## BEGIN Extracted records
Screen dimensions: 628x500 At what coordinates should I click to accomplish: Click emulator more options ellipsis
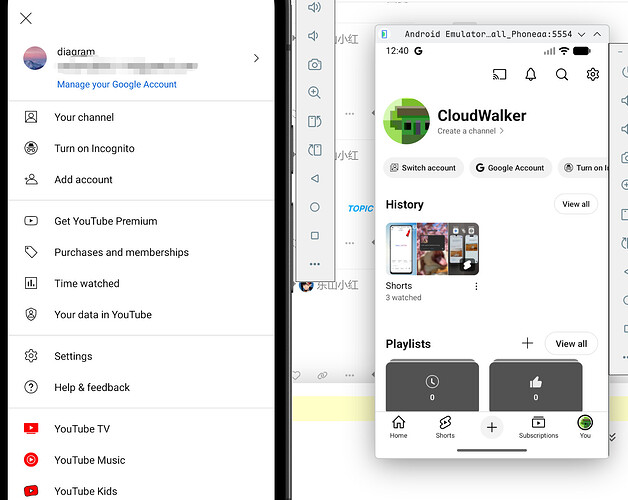(x=315, y=264)
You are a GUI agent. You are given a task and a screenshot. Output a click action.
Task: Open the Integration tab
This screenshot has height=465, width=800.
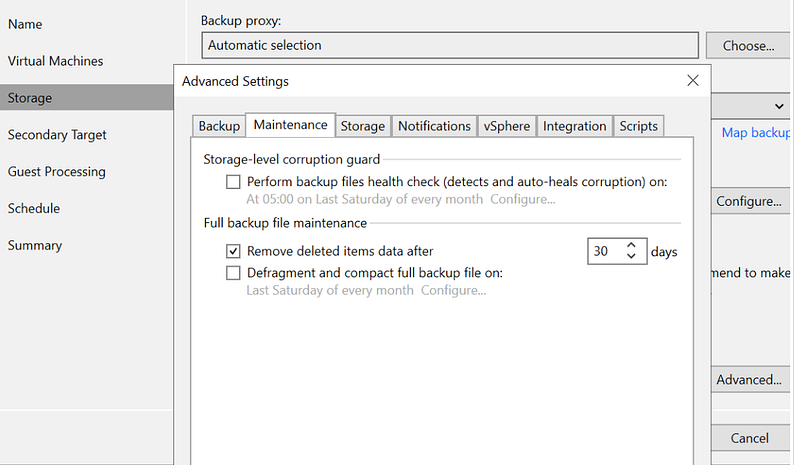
## END Extracted records
> [Exercise]: Rewrite the lines above with every "screenshot" changed to "screen capture" and nothing else altered. Leave the pictures out.

> [Complete output]:
Screen dimensions: 628x500 At what coordinates should I click to accomplish: Click emulator more options ellipsis
(x=315, y=264)
You are a GUI agent. You are given a task and a screen capture. Output a click action.
Task: Open the Integration tab
This screen capture has height=465, width=800.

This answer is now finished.